Namora uma
rapariga que lê,
de Rosemary Urquico.
O texto é de Rosemary Urquico e é simplesmente
fabuloso...
«Namora uma
rapariga que lê. Namora uma rapariga que gaste o dinheiro dela em livros, em
vez de roupas. Ela tem problemas de arrumação porque tem demasiados livros.
Namora uma rapariga que tenha uma lista de livros que quer ler, que tenha um
cartão da biblioteca desde os doze anos.
Encontra uma
rapariga que lê. Vais saber que é ela, porque anda sempre com um livro por ler
dentro da mala. É aquela que percorre amorosamente as estantes da livraria,
aquela que dá um grito impercetível ao encontrar o livro que queria. Vês aquela
miúda com ar estranho, cheirando as páginas de um livro velho, numa loja de
livros em segunda mão? É a leitora. Nunca resistem a cheirar as páginas,
especialmente quando ficam amarelas.
Ela é a
rapariga que lê enquanto espera no café ao fundo da rua. Se espreitares a
chávena, vês que a espuma do leite ainda paira por cima, porque ela já está
absorta. Perdida num mundo feito pelo autor. Senta-te. Ela pode ver-te de
relance, porque a maior parte das raparigas que leem não gostam de ser interrompidas.

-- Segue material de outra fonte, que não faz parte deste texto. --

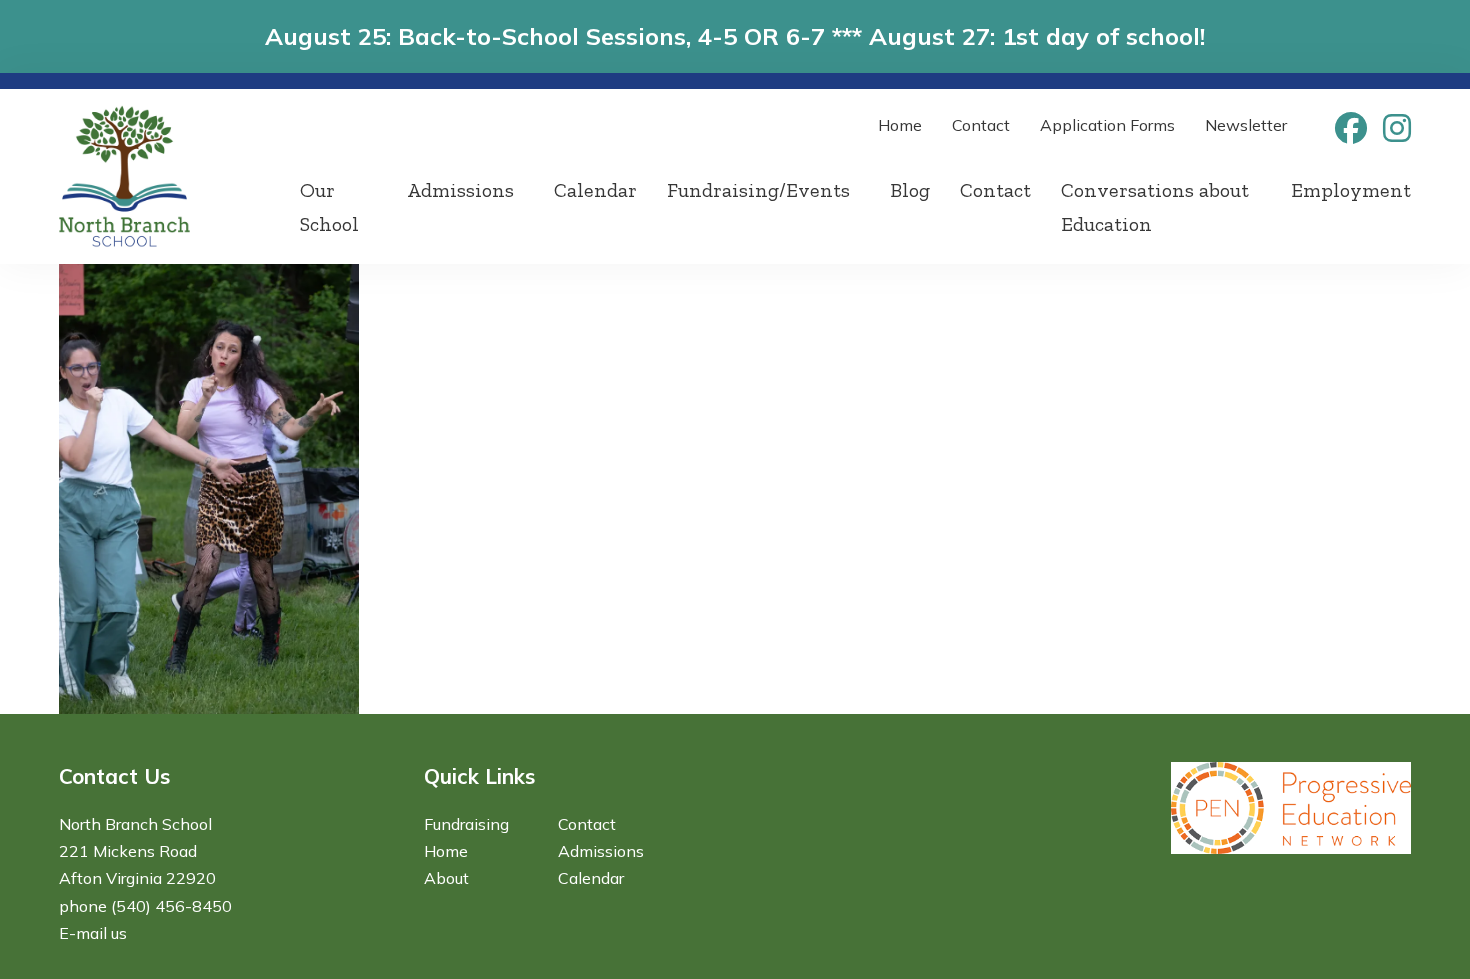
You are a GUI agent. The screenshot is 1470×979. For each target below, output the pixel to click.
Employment (1351, 190)
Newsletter (1246, 125)
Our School (329, 207)
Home (900, 125)
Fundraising (466, 824)
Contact (981, 125)
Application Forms (1107, 125)
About (446, 878)
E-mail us (93, 933)
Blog (910, 190)
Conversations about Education (1155, 207)
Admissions (460, 190)
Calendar (595, 190)
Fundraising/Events (758, 190)
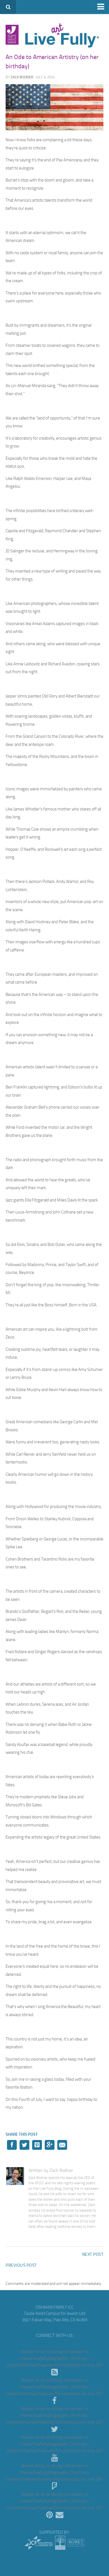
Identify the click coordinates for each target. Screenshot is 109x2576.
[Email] (59, 2515)
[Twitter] (54, 2429)
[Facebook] (54, 2401)
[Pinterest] (49, 2515)
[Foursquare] (54, 2486)
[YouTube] (54, 2458)
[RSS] (54, 2372)
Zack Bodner (22, 77)
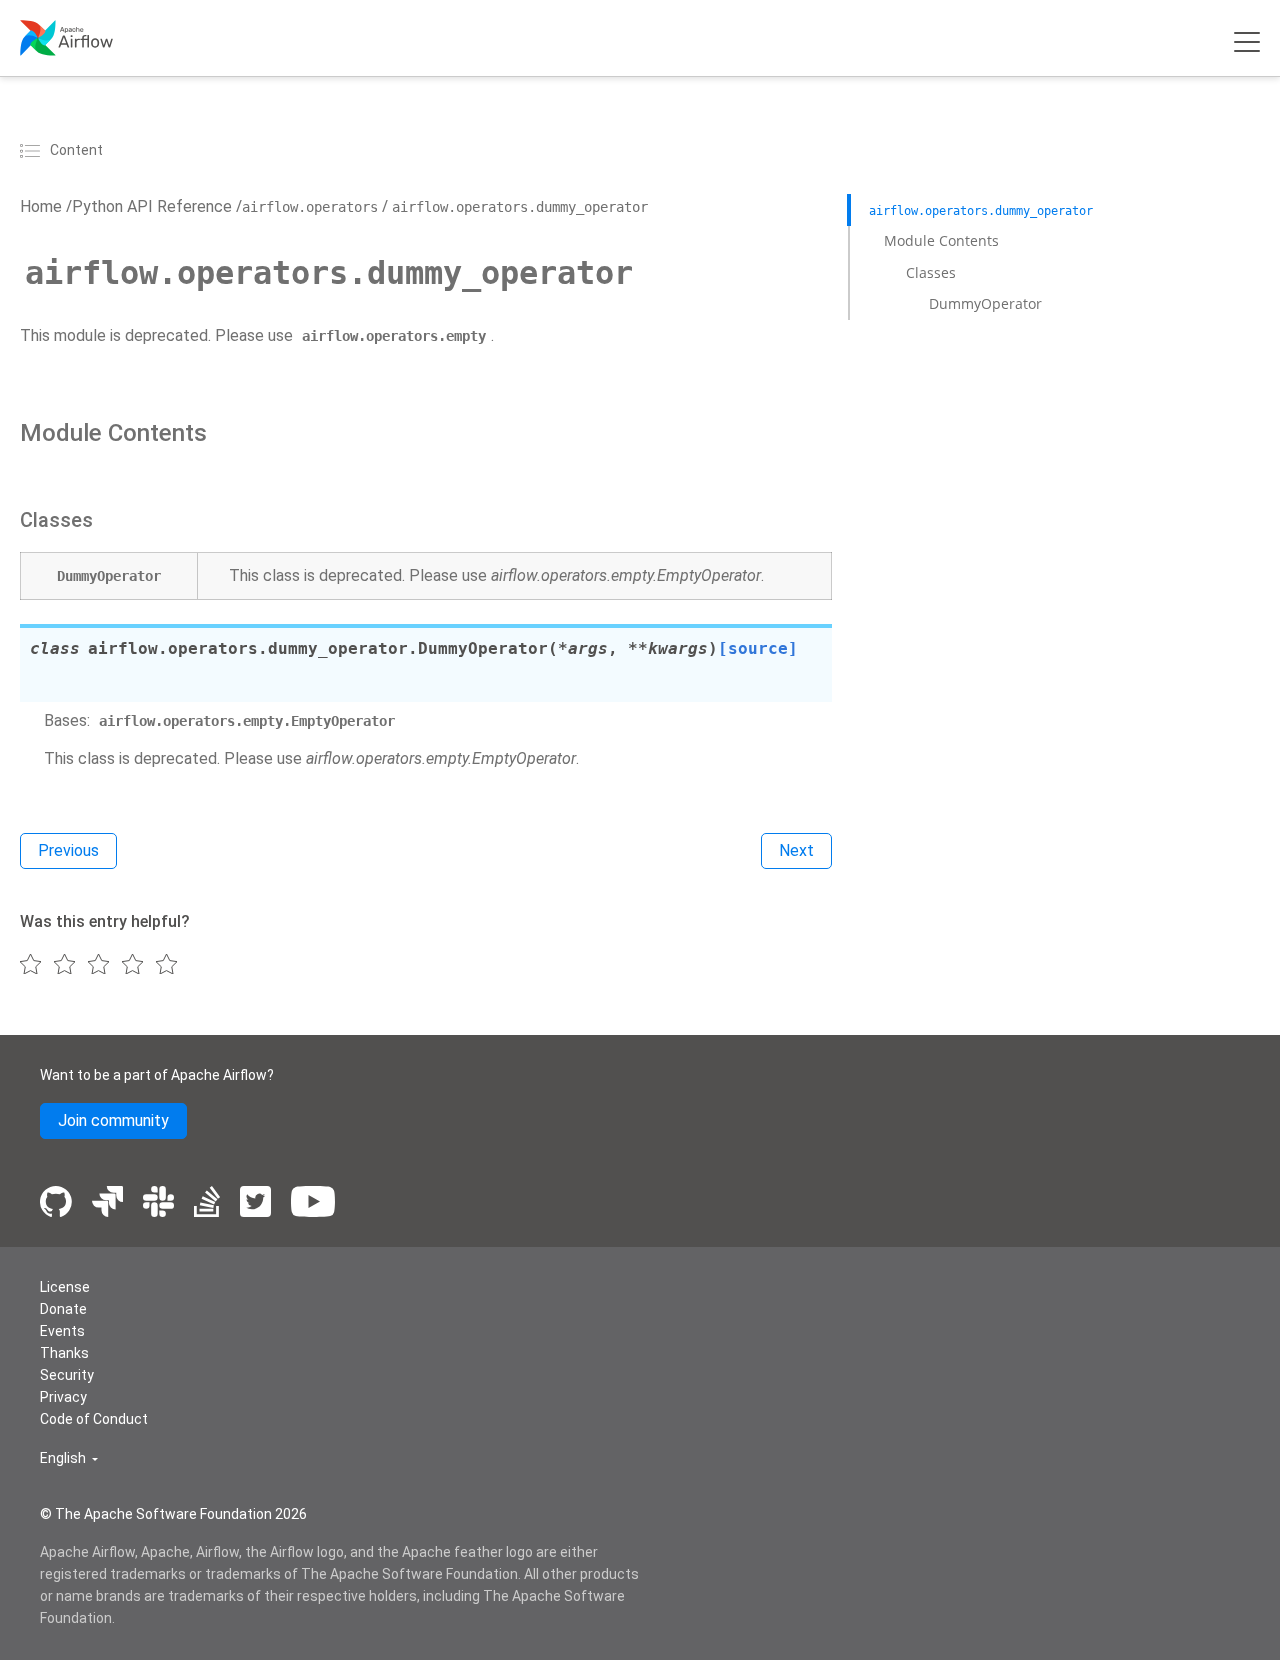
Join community (113, 1120)
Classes (931, 272)
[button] (69, 1458)
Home (41, 206)
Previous (68, 850)
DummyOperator (985, 303)
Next (796, 850)
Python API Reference (152, 206)
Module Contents (941, 240)
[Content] (33, 150)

Pergunta-lhe se está a gostar do livro.
Oferece-lhe
outra chávena de café com leite.
Diz-lhe o
que realmente pensas do Murakami. Descobre se ela foi além do primeiro capítulo
da Irmandade. Entende que, se ela disser ter percebido o Ulisses de James Joyce, é só para soar
inteligente. Pergunta-lhe se gosta da Alice ou se gostaria de ser a Alice.
É fácil
namorar com uma rapariga que lê. Oferece-lhe livros no dia de anos, no Natal e
em datas de aniversários. Oferece-lhe palavras como presente, em poemas, em
canções. Oferece-lhe Neruda, Pound, Sexton, Cummings. Deixa-a saber que tu
percebes que as palavras são amor. Percebe que ela sabe a diferença entre os
livros e a realidade – mas, caramba, ela vai tentar fazer com que a vida se
pareça um pouco com o seu livro favorito. Se ela conseguir, a culpa não será
tua.
Ela tem de
arriscar, de alguma maneira.
Mente-lhe.
Se ela compreender a sintaxe, vai perceber a tua necessidade de mentir. Atrás
das palavras existem outras coisas: motivação, valor, nuance, diálogo. Nunca
será o fim do mundo.
Desilude-a.
Porque uma rapariga que lê compreende que falhar conduz sempre ao clímax.
Porque essas raparigas sabem que todas as coisas chegam ao fim. Que podes
sempre escrever uma sequela. Que podes começar outra vez e outra vez e
continuar a ser o herói. Que na vida é suposto existir um vilão ou dois.
Porquê
assustares-te com tudo o que não és? As raparigas que leem sabem que as
pessoas, tal como as personagens, evoluem. Exceto na saga Crepúsculo.
Se
encontrares uma rapariga que leia, mantém-na perto de ti. Quando a vires
acordada às duas da manhã, a chorar e a apertar um livro contra o peito,
faz-lhe uma chávena de chá e abraça-a. Podes perdê-la por um par de horas, mas
ela volta para ti. Falará como se as personagens do livro fossem reais, porque
são mesmo, durante algum tempo.
Vais
declarar-te num balão de ar quente. Ou durante um concerto de rock. Ou,
casualmente, na próxima vez que ela estiver doente. Pelo Skype.
Vais sorrir
tanto que te perguntarás por que é que o teu coração ainda não explodiu e
espalhou sangue por todo o peito. Juntos, vão escrever a história das vossas
vidas, terão crianças com nomes estranhos e gostos ainda mais estranhos. Ela
vai apresentar os vossos filhos ao Gato do Chapéu e a Aslam, talvez no mesmo
dia. Vão atravessar juntos os invernos da vossa velhice e ela recitará Keats,
num sussurro, enquanto tu sacodes a neve das tuas botas.
Namora uma
rapariga que lê, porque tu mereces. Mereces uma rapariga que te pode dar a vida
mais colorida que consegues imaginar. Se só lhe podes oferecer monotonia, horas
requentadas e propostas mal cozinhadas, estás melhor sozinho. Mas se queres o
mundo e os mundos que estão para além do mundo, então, namora uma rapariga que
lê.
Ou, melhor
ainda, namora uma rapariga que escreve.»